(Saved data entries)
§
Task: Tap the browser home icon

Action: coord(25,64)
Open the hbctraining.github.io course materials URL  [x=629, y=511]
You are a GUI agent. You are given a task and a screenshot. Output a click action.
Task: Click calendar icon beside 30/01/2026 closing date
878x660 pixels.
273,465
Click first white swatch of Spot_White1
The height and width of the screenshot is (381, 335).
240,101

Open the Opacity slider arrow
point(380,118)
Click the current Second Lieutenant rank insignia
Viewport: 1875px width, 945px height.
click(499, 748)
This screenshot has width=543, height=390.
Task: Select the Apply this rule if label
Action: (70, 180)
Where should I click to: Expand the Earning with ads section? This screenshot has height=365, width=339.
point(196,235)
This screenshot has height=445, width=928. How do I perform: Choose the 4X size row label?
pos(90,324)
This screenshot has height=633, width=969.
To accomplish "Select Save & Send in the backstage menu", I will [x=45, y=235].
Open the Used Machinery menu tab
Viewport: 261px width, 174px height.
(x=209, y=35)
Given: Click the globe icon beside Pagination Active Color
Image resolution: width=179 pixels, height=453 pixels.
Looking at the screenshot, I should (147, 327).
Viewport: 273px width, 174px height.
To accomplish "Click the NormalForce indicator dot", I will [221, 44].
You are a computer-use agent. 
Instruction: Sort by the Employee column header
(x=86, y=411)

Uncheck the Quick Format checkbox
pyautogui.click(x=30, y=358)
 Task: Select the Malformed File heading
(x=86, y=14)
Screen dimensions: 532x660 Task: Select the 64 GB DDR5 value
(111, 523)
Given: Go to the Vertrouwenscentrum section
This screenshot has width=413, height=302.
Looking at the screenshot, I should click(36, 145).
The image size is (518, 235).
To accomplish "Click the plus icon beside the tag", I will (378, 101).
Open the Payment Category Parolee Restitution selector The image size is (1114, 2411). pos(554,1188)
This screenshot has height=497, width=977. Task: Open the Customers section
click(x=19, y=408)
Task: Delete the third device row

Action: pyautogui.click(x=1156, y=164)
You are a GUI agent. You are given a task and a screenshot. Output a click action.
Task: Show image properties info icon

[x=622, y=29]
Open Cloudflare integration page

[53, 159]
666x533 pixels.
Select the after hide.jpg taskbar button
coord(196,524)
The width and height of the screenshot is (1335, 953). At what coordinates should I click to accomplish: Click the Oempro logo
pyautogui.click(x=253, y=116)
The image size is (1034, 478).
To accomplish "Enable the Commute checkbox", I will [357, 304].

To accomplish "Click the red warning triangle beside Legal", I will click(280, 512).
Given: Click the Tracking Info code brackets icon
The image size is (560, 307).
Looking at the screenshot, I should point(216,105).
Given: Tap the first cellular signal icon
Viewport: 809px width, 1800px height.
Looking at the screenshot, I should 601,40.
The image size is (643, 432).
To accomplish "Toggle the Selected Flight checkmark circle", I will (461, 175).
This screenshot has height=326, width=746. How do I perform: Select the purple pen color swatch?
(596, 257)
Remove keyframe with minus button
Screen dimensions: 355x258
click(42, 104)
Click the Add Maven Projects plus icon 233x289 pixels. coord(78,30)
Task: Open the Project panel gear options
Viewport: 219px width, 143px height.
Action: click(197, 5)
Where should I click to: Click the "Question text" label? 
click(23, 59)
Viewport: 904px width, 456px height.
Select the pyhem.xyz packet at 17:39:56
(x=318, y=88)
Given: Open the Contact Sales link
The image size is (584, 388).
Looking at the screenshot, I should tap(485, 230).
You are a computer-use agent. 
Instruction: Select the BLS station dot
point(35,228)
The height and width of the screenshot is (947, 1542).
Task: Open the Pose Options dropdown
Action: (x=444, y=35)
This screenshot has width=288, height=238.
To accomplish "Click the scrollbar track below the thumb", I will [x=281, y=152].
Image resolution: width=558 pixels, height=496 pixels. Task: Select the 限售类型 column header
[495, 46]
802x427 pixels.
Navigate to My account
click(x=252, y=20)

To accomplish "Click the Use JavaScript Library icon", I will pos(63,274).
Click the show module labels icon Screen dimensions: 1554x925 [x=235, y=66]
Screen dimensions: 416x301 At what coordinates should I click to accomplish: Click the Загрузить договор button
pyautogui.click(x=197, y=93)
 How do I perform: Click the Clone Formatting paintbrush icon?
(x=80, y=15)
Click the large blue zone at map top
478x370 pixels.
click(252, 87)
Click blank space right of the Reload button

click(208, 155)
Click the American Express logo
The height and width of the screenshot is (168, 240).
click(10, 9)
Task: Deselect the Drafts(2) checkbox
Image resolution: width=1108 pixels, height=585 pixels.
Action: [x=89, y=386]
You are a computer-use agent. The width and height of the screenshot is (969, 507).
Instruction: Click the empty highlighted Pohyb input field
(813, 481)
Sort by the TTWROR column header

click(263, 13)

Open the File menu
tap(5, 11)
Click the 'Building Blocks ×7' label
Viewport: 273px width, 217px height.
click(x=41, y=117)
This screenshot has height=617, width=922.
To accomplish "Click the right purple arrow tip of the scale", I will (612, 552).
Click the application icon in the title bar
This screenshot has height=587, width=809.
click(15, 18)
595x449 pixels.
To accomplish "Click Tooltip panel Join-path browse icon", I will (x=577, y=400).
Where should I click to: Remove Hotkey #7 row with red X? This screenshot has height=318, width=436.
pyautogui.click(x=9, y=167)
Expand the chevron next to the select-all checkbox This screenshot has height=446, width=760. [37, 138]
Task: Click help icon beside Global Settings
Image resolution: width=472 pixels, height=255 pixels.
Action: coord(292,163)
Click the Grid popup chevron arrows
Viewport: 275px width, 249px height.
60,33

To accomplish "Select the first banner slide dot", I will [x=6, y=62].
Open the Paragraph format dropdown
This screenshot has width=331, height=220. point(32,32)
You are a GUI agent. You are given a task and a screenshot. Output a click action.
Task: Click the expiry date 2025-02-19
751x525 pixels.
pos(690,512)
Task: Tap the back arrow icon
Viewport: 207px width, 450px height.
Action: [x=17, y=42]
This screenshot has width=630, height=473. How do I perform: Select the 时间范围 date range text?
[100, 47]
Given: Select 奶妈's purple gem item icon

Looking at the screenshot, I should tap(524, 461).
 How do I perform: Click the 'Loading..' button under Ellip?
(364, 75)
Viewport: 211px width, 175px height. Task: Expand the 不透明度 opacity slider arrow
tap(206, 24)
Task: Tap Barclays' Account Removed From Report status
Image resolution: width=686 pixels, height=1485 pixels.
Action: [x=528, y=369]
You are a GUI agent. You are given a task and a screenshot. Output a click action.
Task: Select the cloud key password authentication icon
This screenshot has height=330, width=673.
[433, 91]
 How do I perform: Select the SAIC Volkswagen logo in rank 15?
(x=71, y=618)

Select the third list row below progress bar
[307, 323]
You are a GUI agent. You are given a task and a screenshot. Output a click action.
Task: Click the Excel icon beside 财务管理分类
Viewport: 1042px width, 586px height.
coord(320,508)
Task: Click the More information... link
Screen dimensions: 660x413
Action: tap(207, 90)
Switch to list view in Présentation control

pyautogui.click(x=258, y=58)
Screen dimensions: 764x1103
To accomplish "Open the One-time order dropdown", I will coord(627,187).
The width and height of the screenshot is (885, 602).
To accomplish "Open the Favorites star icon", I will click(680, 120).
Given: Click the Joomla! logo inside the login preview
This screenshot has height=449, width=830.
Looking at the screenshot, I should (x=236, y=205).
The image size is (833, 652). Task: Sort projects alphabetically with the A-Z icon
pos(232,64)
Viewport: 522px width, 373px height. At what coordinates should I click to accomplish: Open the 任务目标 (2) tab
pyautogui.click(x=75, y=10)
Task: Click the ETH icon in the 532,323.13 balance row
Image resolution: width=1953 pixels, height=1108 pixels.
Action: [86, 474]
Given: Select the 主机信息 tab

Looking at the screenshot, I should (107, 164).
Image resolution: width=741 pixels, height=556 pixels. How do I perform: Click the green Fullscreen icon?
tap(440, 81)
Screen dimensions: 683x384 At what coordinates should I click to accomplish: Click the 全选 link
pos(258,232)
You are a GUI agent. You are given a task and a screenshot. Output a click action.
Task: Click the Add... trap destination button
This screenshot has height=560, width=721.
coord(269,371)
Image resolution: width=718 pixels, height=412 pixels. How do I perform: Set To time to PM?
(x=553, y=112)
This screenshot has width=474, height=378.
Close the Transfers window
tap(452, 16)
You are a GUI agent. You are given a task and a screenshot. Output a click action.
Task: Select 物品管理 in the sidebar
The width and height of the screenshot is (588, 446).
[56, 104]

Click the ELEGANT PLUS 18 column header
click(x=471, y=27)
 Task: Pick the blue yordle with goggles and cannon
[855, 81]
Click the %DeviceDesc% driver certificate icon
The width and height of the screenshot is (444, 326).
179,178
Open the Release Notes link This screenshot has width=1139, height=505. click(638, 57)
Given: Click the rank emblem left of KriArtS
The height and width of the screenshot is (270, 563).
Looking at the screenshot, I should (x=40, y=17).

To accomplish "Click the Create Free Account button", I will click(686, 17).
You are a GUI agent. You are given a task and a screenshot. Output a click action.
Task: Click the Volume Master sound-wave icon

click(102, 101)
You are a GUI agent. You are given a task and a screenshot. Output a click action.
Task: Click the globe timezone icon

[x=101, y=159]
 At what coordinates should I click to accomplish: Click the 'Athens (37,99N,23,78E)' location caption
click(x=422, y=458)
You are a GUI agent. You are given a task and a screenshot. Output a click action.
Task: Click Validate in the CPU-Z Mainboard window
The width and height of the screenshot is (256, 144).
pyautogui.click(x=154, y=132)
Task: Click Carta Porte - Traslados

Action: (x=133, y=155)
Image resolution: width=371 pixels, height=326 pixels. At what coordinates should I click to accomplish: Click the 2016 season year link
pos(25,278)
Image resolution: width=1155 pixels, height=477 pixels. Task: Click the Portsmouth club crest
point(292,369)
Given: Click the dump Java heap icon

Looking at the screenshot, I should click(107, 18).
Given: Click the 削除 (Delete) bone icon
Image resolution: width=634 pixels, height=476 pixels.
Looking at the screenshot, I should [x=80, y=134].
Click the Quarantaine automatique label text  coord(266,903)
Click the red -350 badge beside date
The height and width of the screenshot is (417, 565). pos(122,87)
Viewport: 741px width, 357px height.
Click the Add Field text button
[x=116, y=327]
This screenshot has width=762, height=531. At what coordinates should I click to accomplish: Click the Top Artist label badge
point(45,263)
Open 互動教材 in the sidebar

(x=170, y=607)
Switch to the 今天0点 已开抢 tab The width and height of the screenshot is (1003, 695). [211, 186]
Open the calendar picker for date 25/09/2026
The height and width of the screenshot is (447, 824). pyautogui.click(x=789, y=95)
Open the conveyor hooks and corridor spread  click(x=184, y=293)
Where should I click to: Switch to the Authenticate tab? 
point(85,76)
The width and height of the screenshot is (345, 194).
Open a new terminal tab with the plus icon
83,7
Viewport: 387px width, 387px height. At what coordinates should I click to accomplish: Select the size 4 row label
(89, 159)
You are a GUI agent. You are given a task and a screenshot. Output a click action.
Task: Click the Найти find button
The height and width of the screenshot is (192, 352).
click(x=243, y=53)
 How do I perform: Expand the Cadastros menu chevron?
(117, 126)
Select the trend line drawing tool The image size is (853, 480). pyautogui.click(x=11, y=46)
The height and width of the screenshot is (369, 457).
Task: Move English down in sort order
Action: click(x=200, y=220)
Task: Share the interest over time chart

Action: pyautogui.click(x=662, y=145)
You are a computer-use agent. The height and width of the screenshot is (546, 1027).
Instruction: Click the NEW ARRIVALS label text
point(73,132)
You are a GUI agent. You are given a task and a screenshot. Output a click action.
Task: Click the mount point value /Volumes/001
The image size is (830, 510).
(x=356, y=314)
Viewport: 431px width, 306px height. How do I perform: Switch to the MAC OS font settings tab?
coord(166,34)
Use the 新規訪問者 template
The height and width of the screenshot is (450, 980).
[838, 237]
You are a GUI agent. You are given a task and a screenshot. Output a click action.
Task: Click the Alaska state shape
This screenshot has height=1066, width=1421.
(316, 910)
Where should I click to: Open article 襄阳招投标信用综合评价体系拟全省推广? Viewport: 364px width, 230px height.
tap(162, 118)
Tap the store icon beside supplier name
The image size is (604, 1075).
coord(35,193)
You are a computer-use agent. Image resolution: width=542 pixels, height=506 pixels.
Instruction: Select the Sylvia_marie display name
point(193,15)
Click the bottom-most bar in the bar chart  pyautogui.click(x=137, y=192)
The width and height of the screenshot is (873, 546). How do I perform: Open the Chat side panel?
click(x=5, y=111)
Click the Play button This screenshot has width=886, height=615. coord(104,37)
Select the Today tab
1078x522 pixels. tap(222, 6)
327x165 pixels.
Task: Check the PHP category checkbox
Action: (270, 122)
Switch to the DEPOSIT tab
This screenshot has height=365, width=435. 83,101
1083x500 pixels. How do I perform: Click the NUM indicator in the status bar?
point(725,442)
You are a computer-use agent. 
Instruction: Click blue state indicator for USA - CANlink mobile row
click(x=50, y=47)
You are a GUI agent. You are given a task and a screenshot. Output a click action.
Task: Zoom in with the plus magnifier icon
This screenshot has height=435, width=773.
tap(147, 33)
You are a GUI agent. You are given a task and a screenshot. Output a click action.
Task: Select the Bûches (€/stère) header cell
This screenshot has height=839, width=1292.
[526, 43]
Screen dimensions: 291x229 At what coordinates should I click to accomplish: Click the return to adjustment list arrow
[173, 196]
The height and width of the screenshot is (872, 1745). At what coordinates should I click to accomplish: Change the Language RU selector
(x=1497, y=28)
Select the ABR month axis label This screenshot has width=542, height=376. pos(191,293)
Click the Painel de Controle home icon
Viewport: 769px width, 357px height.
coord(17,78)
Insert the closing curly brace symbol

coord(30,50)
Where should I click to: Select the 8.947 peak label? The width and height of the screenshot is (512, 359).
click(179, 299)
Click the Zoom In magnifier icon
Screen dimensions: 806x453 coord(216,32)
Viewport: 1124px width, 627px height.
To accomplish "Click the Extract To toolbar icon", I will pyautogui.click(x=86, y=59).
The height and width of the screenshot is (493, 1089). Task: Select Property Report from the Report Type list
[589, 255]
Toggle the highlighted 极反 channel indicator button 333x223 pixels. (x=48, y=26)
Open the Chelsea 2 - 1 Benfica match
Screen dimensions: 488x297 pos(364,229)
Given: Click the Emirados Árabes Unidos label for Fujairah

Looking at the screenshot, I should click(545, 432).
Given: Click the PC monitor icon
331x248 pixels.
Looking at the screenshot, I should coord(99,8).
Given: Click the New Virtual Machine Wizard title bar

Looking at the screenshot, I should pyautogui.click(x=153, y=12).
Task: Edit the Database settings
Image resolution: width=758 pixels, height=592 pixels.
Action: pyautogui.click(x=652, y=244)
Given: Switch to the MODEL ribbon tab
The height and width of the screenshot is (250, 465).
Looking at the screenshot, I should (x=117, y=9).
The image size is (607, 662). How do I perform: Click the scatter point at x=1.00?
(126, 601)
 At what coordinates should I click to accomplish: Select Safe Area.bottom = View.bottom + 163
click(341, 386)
§
INSTRUCTIONS FOR THE TASK
Search the entries for the word "Toggle" and pick out every line that holds it.

RESULT FOR THIS TASK
To accomplish "Toggle the Selected Flight checkmark circle", I will (461, 175).
Toggle the highlighted 极反 channel indicator button 333x223 pixels. (x=48, y=26)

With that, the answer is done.